Rewrite each of the items below as a numbered list, one line per number, and leave out any blank lines.

▶ [EXCERPTED RECORDS]
───

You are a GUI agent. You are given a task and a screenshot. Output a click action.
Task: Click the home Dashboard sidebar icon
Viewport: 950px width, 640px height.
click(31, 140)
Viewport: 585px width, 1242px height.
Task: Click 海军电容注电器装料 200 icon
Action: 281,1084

───

▶ [SOLVED PROBLEM]
1. You are a GUI agent. You are given a task and a screenshot. Output a click action.
2. Task: Click the home Dashboard sidebar icon
3. Viewport: 950px width, 640px height.
4. click(31, 140)
5. Viewport: 585px width, 1242px height.
6. Task: Click 海军电容注电器装料 200 icon
7. Action: 281,1084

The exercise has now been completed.